八月の四方山話(はちがつのよもやまばなし)
8月のこの猛暑はますます秋風が待ち遠しくなる日々です。
まさに立秋とは名ばかりです。飲食では食べて"涼"をとるものがたくさんあるのですが、この立秋には瓜や蓮藕(リェンオウ はす)を食べるのが伝統的な行事となっている中国の地方もあります。
この瓜についても種類は多く一般的に黄瓜や冬瓜、若瓜、又絲瓜(スウグワ へちま)や錦絲瓜(ヂンスウグワ 糸うり)等々、瓜づくし料理もできます。何といってもお手軽に涼がとれるのは甘い瓜で西瓜や蜜瓜(ミィグワ メロン)のたぐいです。食べ終わったあとの清涼感はどなたも、「そういえば汗がひいた」と思い当たることでしょう。これら瓜は"寒の性(かんのしょう)"で食材の持っている性質なのです。
食物には、体を温めたり逆に冷やしたりするものや、又冷やしも温めもしないものがあるということなのです。大きくわけて、温熱性、寒涼性、そして平性という性質がありますので、瓜類にはこの寒涼性の性質があるわけです。又ビールの苦みや、アイスコーヒーの味、冷たい緑茶がおいしいのも、この夏にぴったりということなのですが、おいしいと感じる理由は中国の五味の酸、苦、甘、咸(塩味)、辛、があって、その味が体に作用して効能となるわけです。例えば苦味は体の熱を冷まし湿を取り除く作用や降下作用を持っているので、この暑さには、のぼせを下げてとても良いということになるのです。
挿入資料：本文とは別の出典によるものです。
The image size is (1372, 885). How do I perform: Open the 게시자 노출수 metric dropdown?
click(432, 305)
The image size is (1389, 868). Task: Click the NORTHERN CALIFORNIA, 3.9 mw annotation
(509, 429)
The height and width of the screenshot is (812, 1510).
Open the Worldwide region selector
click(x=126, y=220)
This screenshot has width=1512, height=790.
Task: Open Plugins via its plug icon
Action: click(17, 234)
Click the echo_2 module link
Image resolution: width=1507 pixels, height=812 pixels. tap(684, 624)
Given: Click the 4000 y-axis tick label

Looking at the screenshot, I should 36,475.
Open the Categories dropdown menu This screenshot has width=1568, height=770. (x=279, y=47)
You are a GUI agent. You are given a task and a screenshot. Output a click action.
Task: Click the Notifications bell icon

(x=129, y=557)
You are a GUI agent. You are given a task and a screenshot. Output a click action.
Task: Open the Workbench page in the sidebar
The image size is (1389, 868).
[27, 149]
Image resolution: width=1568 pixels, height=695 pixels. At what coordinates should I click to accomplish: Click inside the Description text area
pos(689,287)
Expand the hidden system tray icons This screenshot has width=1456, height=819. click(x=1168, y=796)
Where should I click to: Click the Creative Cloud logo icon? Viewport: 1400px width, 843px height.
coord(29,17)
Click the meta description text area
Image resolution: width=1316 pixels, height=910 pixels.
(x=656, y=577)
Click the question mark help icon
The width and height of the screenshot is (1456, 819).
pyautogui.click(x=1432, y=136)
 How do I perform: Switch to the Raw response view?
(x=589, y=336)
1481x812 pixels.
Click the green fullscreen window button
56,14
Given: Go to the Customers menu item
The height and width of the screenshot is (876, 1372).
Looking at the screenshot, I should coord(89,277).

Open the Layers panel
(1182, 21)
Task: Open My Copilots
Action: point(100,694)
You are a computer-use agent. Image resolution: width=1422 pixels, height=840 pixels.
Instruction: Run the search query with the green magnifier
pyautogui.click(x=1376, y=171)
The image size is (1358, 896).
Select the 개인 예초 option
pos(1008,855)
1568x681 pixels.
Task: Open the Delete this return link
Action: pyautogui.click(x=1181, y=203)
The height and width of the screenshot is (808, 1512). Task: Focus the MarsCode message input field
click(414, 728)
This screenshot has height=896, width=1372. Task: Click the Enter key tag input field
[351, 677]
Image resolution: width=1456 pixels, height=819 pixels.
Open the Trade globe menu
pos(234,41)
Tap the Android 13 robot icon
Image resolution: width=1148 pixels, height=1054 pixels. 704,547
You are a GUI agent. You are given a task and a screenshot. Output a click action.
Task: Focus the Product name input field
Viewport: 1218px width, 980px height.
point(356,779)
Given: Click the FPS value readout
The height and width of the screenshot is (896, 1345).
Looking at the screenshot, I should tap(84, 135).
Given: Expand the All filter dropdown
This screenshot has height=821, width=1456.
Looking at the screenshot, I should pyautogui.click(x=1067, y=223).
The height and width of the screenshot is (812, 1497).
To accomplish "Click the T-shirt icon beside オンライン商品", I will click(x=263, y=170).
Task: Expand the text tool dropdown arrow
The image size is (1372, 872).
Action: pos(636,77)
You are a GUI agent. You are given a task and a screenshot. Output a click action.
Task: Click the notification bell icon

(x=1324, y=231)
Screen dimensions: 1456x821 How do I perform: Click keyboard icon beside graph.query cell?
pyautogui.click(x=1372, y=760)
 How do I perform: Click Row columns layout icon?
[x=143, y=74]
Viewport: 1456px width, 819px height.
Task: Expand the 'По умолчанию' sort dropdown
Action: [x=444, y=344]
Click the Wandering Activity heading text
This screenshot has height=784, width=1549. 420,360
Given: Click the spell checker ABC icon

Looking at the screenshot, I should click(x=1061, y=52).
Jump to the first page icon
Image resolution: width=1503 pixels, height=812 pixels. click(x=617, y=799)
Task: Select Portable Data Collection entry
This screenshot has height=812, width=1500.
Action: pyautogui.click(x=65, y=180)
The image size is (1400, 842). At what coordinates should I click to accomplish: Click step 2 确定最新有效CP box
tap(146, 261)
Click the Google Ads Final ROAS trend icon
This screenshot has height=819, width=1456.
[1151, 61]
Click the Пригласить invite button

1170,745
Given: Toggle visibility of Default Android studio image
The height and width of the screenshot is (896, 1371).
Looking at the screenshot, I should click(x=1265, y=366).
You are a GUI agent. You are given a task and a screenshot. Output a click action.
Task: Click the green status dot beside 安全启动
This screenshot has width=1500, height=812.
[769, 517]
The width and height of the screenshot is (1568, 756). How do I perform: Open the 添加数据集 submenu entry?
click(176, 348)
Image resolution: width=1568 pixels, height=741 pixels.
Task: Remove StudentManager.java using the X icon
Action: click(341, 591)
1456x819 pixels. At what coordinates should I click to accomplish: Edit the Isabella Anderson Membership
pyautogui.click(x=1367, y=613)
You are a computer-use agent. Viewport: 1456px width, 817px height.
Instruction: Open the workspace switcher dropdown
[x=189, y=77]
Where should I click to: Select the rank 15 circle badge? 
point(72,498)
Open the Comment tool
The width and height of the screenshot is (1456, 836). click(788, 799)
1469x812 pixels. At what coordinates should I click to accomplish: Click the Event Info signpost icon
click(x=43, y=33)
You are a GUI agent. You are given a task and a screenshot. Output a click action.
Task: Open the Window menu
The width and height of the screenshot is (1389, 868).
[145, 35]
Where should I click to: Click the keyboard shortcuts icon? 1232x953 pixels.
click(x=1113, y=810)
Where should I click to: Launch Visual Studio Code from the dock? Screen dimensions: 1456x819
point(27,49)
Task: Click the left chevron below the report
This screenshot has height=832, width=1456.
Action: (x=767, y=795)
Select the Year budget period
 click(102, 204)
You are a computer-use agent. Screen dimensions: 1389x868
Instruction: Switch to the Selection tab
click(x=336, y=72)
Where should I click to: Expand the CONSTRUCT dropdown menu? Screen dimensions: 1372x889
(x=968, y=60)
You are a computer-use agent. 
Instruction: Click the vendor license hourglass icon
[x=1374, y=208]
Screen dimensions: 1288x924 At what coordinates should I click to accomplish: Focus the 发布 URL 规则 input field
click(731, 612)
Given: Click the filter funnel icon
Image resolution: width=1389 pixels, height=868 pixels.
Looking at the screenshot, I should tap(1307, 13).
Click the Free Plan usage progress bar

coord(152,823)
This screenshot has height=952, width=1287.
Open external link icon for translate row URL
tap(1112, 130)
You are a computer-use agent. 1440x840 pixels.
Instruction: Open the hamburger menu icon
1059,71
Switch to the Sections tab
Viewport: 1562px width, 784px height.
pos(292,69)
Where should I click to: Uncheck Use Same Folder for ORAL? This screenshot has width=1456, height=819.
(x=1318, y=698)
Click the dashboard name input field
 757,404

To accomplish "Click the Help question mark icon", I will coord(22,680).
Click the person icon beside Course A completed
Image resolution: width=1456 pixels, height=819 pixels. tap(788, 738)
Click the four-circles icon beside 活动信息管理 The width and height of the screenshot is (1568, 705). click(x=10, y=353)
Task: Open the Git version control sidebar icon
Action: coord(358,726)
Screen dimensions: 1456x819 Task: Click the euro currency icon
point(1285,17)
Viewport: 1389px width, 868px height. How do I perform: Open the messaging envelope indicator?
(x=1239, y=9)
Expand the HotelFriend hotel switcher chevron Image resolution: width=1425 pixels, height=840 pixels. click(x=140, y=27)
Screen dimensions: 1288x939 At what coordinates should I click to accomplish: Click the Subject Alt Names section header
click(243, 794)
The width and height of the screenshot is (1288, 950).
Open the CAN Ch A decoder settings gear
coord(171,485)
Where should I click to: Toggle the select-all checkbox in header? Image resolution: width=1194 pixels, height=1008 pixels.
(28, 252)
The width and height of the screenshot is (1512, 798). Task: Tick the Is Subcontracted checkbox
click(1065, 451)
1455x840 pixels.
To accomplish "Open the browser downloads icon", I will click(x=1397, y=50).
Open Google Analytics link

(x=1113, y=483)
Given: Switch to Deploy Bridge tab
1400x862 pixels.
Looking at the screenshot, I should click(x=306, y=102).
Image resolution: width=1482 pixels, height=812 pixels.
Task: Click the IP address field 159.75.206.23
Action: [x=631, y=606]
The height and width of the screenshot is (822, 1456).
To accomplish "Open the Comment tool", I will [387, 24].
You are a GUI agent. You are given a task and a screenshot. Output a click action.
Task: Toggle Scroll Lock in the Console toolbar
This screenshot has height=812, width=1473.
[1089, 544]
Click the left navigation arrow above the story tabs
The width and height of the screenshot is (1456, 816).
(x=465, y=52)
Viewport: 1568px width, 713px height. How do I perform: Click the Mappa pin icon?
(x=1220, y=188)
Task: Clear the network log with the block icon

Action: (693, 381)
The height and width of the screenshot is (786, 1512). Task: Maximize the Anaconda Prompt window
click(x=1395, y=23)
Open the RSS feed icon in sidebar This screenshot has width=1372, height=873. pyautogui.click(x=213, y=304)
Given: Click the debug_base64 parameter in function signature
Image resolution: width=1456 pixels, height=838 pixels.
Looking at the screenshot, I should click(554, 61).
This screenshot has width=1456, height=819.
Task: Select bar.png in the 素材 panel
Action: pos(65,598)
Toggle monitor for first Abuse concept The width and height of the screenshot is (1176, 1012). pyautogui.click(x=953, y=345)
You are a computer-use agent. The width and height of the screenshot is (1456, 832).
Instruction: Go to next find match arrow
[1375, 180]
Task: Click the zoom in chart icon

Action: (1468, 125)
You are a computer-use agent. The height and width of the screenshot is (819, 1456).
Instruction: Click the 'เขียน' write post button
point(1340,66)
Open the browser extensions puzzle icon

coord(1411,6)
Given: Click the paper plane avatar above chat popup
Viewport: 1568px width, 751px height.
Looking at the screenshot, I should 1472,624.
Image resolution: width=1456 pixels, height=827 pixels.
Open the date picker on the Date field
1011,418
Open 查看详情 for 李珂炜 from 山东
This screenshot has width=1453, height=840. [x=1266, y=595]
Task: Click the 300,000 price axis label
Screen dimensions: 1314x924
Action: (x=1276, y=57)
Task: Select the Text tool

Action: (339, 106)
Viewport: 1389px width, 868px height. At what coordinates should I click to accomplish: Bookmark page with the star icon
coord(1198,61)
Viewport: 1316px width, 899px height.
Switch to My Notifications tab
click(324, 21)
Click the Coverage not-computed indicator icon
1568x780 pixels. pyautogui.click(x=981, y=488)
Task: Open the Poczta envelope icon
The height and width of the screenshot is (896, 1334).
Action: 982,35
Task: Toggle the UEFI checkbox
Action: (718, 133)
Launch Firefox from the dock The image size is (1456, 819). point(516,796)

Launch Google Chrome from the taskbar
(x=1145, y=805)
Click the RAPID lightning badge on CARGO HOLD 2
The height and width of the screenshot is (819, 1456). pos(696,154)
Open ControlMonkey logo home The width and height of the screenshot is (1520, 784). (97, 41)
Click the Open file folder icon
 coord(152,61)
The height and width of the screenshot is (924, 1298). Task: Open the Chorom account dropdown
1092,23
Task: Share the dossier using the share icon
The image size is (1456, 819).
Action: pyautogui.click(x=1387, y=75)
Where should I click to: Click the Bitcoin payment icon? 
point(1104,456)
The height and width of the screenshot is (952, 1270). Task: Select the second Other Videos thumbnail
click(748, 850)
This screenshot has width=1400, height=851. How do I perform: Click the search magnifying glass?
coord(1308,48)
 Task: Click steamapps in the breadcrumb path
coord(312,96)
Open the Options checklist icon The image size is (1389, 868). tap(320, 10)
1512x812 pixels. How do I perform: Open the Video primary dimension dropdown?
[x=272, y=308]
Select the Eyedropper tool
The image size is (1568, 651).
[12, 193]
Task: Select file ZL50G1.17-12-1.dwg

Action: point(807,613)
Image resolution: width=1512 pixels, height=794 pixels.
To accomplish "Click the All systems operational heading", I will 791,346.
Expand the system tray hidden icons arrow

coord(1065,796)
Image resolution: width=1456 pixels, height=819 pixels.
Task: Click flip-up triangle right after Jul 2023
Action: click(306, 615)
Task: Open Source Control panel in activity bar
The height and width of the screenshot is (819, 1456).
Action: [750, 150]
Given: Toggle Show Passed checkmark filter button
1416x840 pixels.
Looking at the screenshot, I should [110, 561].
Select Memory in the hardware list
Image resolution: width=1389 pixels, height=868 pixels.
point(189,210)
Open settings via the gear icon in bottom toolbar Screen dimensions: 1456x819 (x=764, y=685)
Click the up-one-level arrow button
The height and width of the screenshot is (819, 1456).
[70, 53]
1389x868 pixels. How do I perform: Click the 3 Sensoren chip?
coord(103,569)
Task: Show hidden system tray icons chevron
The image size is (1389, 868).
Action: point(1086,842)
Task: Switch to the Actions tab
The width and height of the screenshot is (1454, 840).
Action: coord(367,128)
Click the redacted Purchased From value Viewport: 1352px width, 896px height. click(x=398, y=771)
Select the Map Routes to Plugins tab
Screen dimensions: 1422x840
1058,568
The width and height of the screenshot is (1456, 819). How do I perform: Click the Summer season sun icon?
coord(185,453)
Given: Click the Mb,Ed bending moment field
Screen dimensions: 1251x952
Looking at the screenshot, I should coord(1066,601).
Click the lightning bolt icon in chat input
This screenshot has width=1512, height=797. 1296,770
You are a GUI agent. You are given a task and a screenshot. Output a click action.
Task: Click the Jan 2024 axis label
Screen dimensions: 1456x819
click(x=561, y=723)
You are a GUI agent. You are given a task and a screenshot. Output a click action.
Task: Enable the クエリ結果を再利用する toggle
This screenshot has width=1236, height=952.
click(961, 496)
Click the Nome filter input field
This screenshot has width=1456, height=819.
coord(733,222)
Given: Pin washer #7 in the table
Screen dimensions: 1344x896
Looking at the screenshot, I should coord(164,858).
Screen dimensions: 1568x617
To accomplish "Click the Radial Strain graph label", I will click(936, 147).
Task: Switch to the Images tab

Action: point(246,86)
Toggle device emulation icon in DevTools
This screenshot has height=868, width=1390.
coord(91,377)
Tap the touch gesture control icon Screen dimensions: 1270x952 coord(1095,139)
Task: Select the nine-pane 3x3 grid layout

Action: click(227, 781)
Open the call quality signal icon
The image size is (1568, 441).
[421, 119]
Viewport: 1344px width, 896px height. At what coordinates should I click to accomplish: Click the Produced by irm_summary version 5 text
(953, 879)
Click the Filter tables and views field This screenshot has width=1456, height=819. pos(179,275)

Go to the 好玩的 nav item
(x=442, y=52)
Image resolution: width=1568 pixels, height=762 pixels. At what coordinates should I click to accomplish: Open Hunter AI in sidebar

ただ胃が冷え過ぎて冷たいもののとりすぎにご用心。夏だからといって冷たいものをとりすぎて消化不良などにならないよう夏バテに気をつけましょう。たまには、温かい飲み物もおすすめ致します。
ご存じでしょうか、くず切りがおいしいのも"大寒の性"のくずですから、でもそれにひきあう黒砂糖の"温"が蜜としてかかっているから一層おいしいしバランスがとれているのです。
この8月15日は立秋から秋も半(なか)ばを過ぎて中秋という旧暦の暦の上のお月見なのですが、酷暑ですので中秋の雅びな風習は、又次回ということにいたしましょう。